*** Records to use ***

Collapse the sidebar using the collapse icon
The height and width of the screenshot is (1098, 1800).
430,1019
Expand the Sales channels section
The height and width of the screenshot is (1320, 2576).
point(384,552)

***

» **Exercise brief**:
The lines from the one holding "The height and width of the screenshot is (1098, 1800)." to the final line of the entries, both included, are what should be output, exactly and alone.

» **Solution to the exercise**:
The height and width of the screenshot is (1098, 1800).
430,1019
Expand the Sales channels section
The height and width of the screenshot is (1320, 2576).
point(384,552)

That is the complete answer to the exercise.